Unless the court otherwise orders, any party which fails to file a budget despite being required to do so will be treated as having filed a budget comprising only the applicable court fees.

There then followed a period of terror (!) when cases were struck out for minor breaches of directions and applications for relief from sanctions were routinely refused. The world then settled down a bit following Denton v TH White [2014] EWCA Civ 906. Denton established the now familiar 3 fold test –

  1. Was the breach serious and significant?
  2. What was the reason for the breach?
  3. Consideration of ‘all the circumstances of the case’.

Denton led to a collective sight of relief. But the importance of compliance did not go away.

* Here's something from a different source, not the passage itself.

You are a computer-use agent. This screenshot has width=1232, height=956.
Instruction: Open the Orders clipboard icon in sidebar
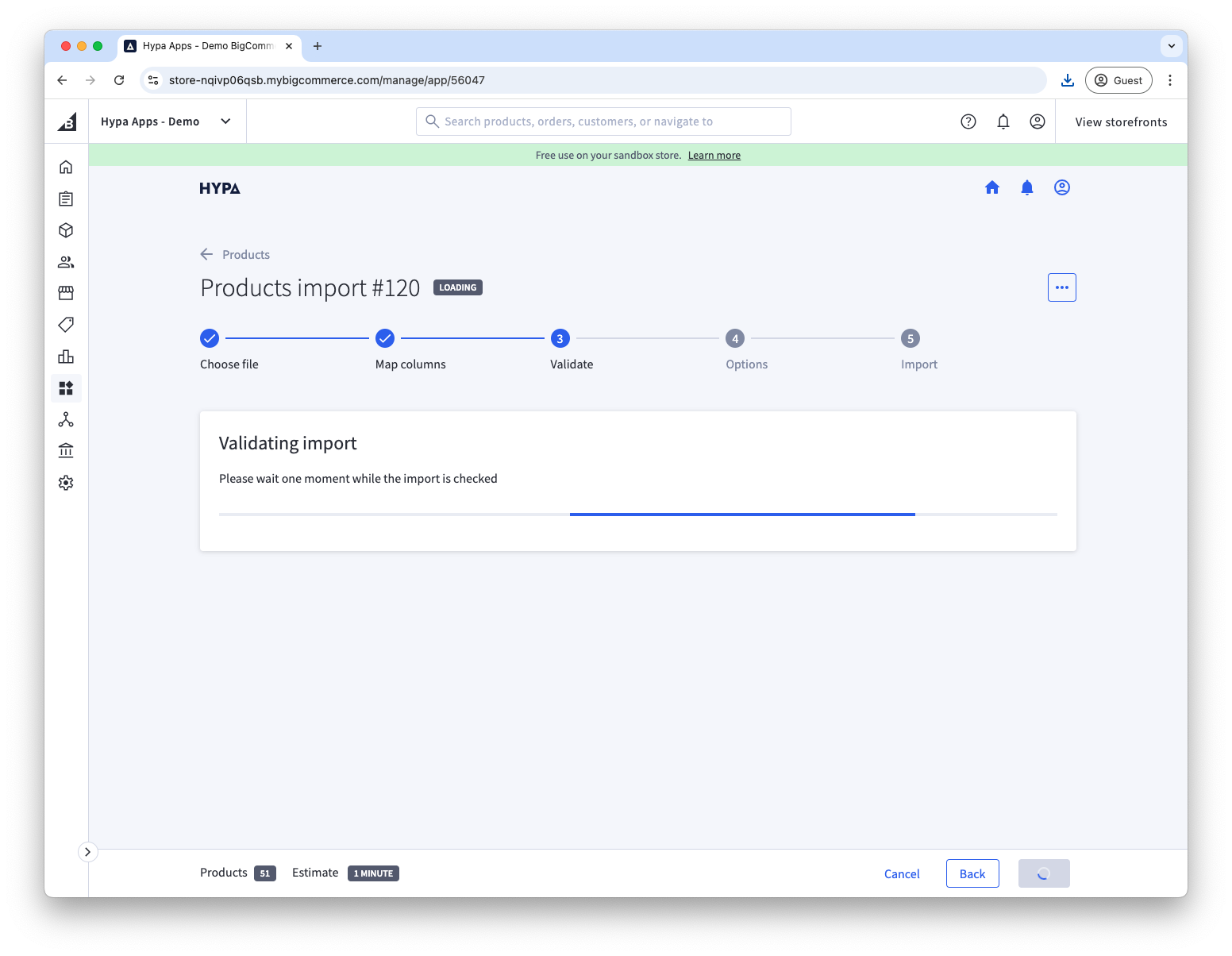pyautogui.click(x=66, y=199)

We have seen a timely and important reminder in the case of John Fiddler v Dreams Ltd reported on the Farrar’s Building website at – https://www.farrarsbuilding.co.uk/claimant-files-serves-precedent-h-one-day-late-in-900000-claim-relief-refused-and-claimants-costs-limited-to-court-fees-only/

This was a personal injury claim arising out of an accident at work. It was initially said to valued at less than £25k. The claim for special damages was far and there were eventually two unless orders requiring the claimant to produce a proper schedule of losses and also to pay the right fee. The Schedule of losses exceeded £880k. The case was listed for a CCMC. The claimant served his Precedent H 20 days before the hearing – a day late. There was no application for relief from sanctions ahead of the CCMC despite reminders from the defendant. Directions were given and the claimant’s costs were limited to court fees only.

About a week later the claimant finally applied for relief from sanctions. The solicitors argued that the breach was not serious or significant. Their reason was that the breach was caused by a misunderstanding of the rules. Not surprisingly, these arguments fell on stony ground. Denton test 3. Was doomed to failure as the application for relief was submitted after much delay by a party who had already been subject to 2 unless orders.

 

This case is unusual in that there were a series of failures. But the lesson is clear.

CPR 3.14 is a draconian sanction. It hasn’t gone away.

But if you do find yourself missing a deadline, apply for relief right away!